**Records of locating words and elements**
<<<<

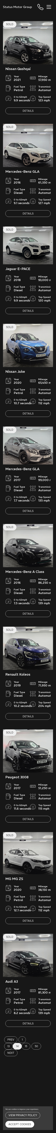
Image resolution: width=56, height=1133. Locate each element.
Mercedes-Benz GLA (22, 171)
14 (17, 1046)
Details (28, 111)
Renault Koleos (17, 674)
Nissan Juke (15, 371)
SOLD (9, 24)
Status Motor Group (17, 7)
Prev (10, 1039)
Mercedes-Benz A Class (24, 571)
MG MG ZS (14, 879)
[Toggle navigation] (49, 7)
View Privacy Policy (23, 1115)
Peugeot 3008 (17, 777)
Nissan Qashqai (18, 69)
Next (10, 1053)
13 (8, 1046)
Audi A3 (11, 981)
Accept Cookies (20, 1124)
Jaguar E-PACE (17, 269)
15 (26, 1046)
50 (36, 1046)
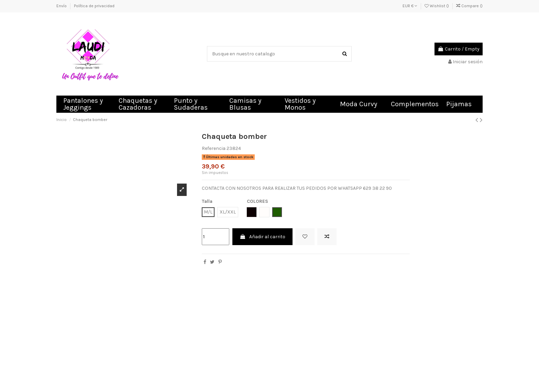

>>>>

**Task instructions**
Give every line of the entries above as a JSON list of strings, one string per line, with blank lines left out. Do not include the pictures.

**Reply to the exercise**
[
  "Image resolution: width=56, height=1133. Locate each element.",
  "Mercedes-Benz GLA (22, 171)",
  "14 (17, 1046)",
  "Details (28, 111)",
  "Renault Koleos (17, 674)",
  "Nissan Juke (15, 371)",
  "SOLD (9, 24)",
  "Status Motor Group (17, 7)",
  "Prev (10, 1039)",
  "Mercedes-Benz A Class (24, 571)",
  "MG MG ZS (14, 879)",
  "[Toggle navigation] (49, 7)",
  "View Privacy Policy (23, 1115)",
  "Peugeot 3008 (17, 777)",
  "Nissan Qashqai (18, 69)",
  "Next (10, 1053)",
  "13 (8, 1046)",
  "Audi A3 (11, 981)",
  "Accept Cookies (20, 1124)",
  "Jaguar E-PACE (17, 269)",
  "15 (26, 1046)",
  "50 (36, 1046)"
]